OWASP Top Ten 2017
A9:2017-Using Components with Known Vulnerabilities
|Languages: [en] de|
|Threat Agents / Attack Vectors||Security Weakness||Impacts|
|App. Specific||Exploitability: 2||Prevalence: 3||Detectability: 2||Technical: 2||Business ?|
While it is easy to find already-written exploits for many known vulnerabilities, other vulnerabilities require concentrated effort to develop a custom exploit.
Prevalence of this issue is very widespread. Component-heavy development patterns can lead to development teams not even understanding which components they use in their application or API, much less keeping them up to date.
Some scanners such as retire.js help in detection, but determining exploitability requires additional effort.
While some known vulnerabilities lead to only minor impacts, some of the largest breaches to date have relied on exploiting known vulnerabilities in components. Depending on the assets you are protecting, perhaps this risk should be at the top of the list.
You are likely vulnerable:
* If you do not know the versions of all components you use (both client-side and server-side). This includes components you directly use as well as nested dependencies.
* If software is vulnerable, unsupported, or out of date. This includes the OS, web/application server, database management system (DBMS), applications, APIs and all components, runtime environments, and libraries.
* If you do not scan for vulnerabilities regularly and subscribe to security bulletins related to the components you use.
* If you do not fix or upgrade the underlying platform, frameworks, and dependencies in a risk-based, timely fashion. This commonly happens in environments when patching is a monthly or quarterly task under change control, which leaves organizations open to many days or months of unnecessary exposure to fixed vulnerabilities.
* If software developers do not test the compatibility of updated, upgraded, or patched libraries.
* If you do not secure the components’ configurations (see A6:2017-Security Misconfiguration).
There should be a patch management process in place to:
* Remove unused dependencies, unnecessary features, components, files, and documentation.
* Continuously inventory the versions of both client-side and server-side components (e.g. frameworks, libraries) and their dependencies using tools like versions, DependencyCheck, retire.js, etc. Continuously monitor sources like CVE and NVD for vulnerabilities in the components. Use software composition analysis tools to automate the process. Subscribe to email alerts for security vulnerabilities related to components you use.
* Only obtain components from official sources over secure links. Prefer signed packages to reduce the chance of including a modified, malicious component.

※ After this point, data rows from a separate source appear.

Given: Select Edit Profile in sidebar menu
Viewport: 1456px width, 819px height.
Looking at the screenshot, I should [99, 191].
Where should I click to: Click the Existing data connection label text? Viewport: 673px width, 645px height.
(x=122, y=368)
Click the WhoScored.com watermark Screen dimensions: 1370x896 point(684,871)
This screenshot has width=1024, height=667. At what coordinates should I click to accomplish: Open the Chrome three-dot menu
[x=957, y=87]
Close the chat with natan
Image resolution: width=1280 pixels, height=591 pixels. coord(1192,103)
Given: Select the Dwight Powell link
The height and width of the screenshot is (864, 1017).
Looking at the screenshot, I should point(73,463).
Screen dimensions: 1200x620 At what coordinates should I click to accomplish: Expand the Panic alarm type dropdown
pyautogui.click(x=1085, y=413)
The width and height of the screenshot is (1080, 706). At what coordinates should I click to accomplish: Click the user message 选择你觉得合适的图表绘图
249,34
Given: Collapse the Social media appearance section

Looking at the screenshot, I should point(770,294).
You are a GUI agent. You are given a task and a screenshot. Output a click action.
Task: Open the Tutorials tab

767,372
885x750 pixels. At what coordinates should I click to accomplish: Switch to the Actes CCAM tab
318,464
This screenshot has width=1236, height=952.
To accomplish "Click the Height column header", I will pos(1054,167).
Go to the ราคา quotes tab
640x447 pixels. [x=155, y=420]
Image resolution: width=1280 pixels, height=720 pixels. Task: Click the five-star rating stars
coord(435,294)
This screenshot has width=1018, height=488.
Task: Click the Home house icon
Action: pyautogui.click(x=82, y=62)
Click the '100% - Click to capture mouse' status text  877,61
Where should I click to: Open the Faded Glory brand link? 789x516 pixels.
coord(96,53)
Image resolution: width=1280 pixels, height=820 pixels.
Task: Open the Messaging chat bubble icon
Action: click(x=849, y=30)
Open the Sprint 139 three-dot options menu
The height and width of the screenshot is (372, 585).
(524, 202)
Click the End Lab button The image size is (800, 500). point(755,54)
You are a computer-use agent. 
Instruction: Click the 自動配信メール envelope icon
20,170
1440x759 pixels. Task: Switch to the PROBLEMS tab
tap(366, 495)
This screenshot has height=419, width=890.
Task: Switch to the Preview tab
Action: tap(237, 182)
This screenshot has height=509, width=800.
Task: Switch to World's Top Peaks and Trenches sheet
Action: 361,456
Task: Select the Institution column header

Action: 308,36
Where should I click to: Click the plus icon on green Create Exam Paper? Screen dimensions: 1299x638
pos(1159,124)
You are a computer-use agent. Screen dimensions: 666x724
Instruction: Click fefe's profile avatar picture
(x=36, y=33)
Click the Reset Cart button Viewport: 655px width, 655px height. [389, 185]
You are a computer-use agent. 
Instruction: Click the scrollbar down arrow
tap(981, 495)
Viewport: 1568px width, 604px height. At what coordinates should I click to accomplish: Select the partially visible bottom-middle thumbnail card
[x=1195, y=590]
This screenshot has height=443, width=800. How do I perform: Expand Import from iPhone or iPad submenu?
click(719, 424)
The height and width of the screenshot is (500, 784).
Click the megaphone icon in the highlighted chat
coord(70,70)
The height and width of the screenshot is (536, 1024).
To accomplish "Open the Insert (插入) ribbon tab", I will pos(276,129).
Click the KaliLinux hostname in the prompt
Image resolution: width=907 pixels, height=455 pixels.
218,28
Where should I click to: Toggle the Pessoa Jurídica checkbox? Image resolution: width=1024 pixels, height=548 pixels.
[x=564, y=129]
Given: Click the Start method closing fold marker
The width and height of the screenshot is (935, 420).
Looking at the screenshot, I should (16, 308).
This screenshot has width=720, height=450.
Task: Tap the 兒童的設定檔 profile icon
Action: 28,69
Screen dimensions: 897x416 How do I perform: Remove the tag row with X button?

* Monitor for libraries and components that are unmaintained or do not create security patches for older versions. If patching is not possible, consider deploying a virtual patch to monitor, detect, or protect against the discovered issue.
Every organization must ensure that there is an ongoing plan for monitoring, triaging, and applying updates or configuration changes for the lifetime of the application or portfolio.
Scenario #1: Components typically run with the same privileges as the application itself, so flaws in any component can result in serious impact. Such flaws can be accidental (e.g. coding error) or intentional (e.g. backdoor in component). Some example exploitable component vulnerabilities discovered are:
* CVE-2017-5638, a Struts 2 remote code execution vulnerability that enables execution of arbitrary code on the server, has been blamed for significant breaches.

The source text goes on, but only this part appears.